* _Supplied information_
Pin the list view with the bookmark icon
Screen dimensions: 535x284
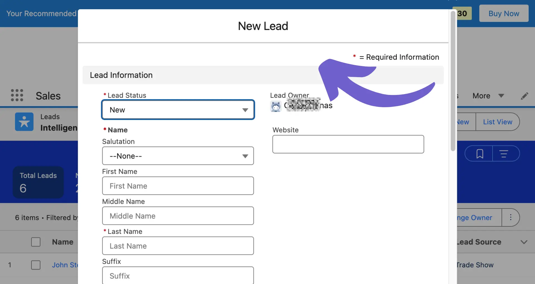pyautogui.click(x=480, y=153)
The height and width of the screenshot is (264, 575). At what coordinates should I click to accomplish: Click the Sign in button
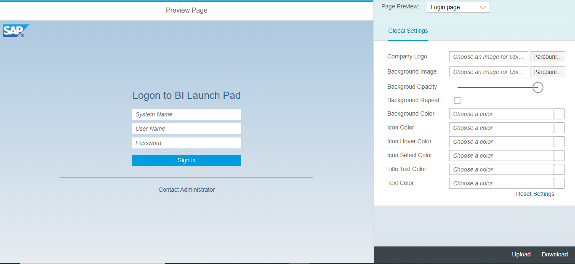pyautogui.click(x=186, y=160)
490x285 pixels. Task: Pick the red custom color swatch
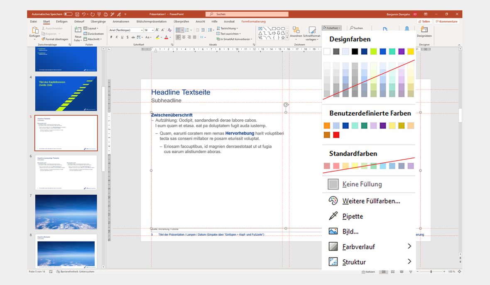tap(336, 135)
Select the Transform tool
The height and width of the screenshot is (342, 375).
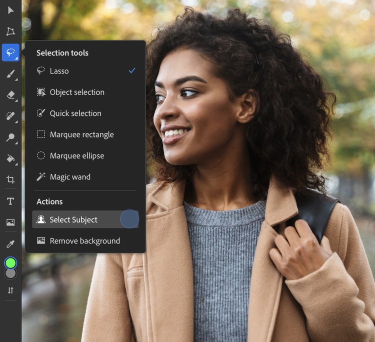11,32
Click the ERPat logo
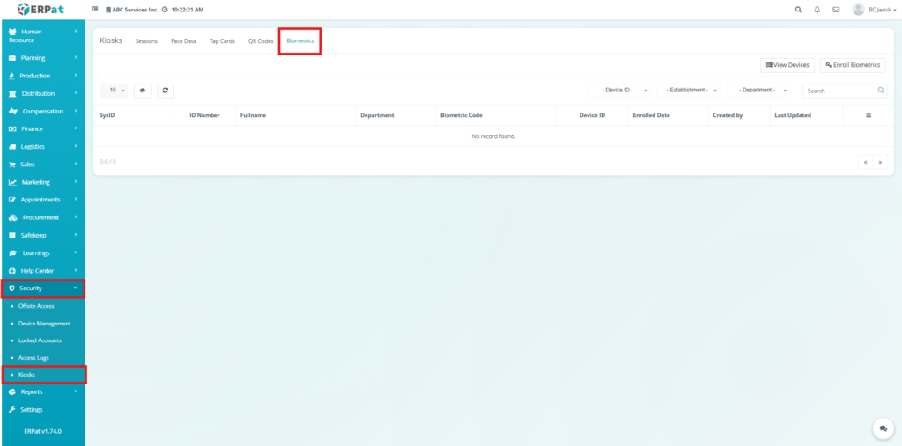This screenshot has width=902, height=446. (41, 10)
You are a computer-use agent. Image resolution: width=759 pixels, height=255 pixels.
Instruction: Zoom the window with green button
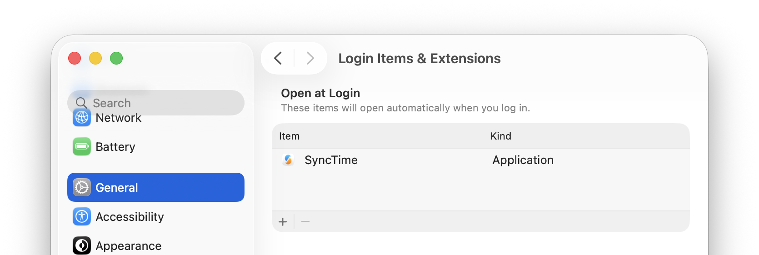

* _Task_
Give the entries above again, exactly as written and free of images.

* _Written answer_
Pin the list view with the bookmark icon
Screen dimensions: 535x284
pyautogui.click(x=480, y=153)
The height and width of the screenshot is (264, 575). At what coordinates should I click to accomplish: Click the Sign in button
pyautogui.click(x=186, y=160)
490x285 pixels. Task: Pick the red custom color swatch
tap(336, 135)
Select the Transform tool
The height and width of the screenshot is (342, 375).
11,32
Click the ERPat logo
This screenshot has width=902, height=446. (41, 10)
You are a computer-use agent. Image resolution: width=759 pixels, height=255 pixels.
Instruction: Zoom the window with green button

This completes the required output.